It happened today - March 25, 2016

On March 25, 1807, King George III gave royal assent to the Slave Trade Act which abolished the slave trade throughout the British Empire. It could be portrayed as half a loaf, or a quarter. But at least it was bread.

You could call it half a loaf because it only abolished the slave trade, not slavery, within the empire. Many supporters thought it would stifle slavery itself without further action, but this hope was frustrated and slavery itself had to be abolished separately in 1833. And you could call it half a loaf because slavery would never have had to be abolished if it hadn’t existed in the Empire, which it did.

Even worse, it had been revived there, as in other European empires, in the course of the 15th century, after essentially dying out there by the early Middle Ages, and in the new and pernicious form of racial slavery unknown in the ancient world. In England itself slavery was utterly vanished as a practice and an institution, to the point that in 1772 the Court of King’s Bench, the top criminal court, ruled in Somerset v Stewart that a slave purchased in Boston and brought to England was necessarily free. And yet somehow the English brought it into existence in their colonies and practised it as though nothing were abnormal about doing so even in a nation devoted to liberty in fact as well as rhetorically.

Now to the bread. It took the English far longer than it should have; slavery is an abomination that should have been abolished the day after it reappeared. But they did abolish it, in commerce and then entirely, before the Americans and long before most people. The Royal Navy, in fact, then set about stamping it out on the oceans regardless of the laws of those whose human cargoes they seized and freed. And by their example, backed where needed by their cannons, they induced many others to end it.
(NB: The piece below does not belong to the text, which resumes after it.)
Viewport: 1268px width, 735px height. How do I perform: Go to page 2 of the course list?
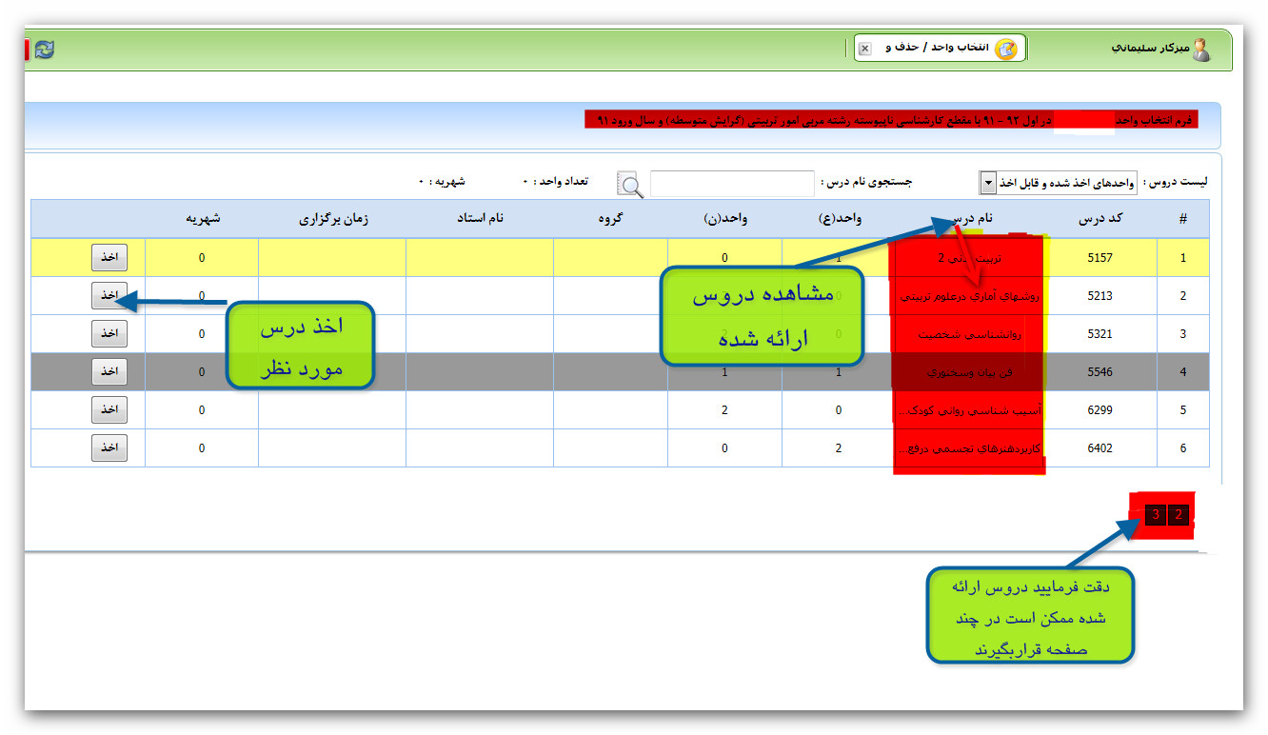click(x=1179, y=515)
The Americans, in turn, did so, fighting an incredibly bloody and destructive civil war essentially over the liberty of the most despised section of their population. Of course in the South they poured out blood and treasure for the opposite cause, which haunted the region for a century afterward. But in the end the commitment to liberty in America proved indivisible.

Elsewhere, in the West at any rate, slavery was eventually eradicated and then, slowly and painfully, bigotry was tackled in law and in society. And before you judge your own civilization too harshly, it is important to reflect that the situation is far worse elsewhere. In some parts of the world slavery is still practiced on a selective basis; in many others all citizens are essentially the property of the state, which disposes of them as it will without regard for their wishes.

So yes, slavery is a great evil. Its persistence through history and its resurgence in the Renaissance are an indictment of humanity. But they are not an indictment of liberalism, capitalism, Christianity or the West, which did more, sooner, to confront and eradicate this blight than virtually anyone else.

Incidentally the slave in Somerset had escaped, was recaptured, and was being held on a ship for transport to and resale in Jamaica when his English godparents from his baptism in England applied for a writ of habeas corpus, which was granted and led to James Somerset’s freedom. It was a long overdue vindication of liberty under law. But it was a vindication of it nonetheless.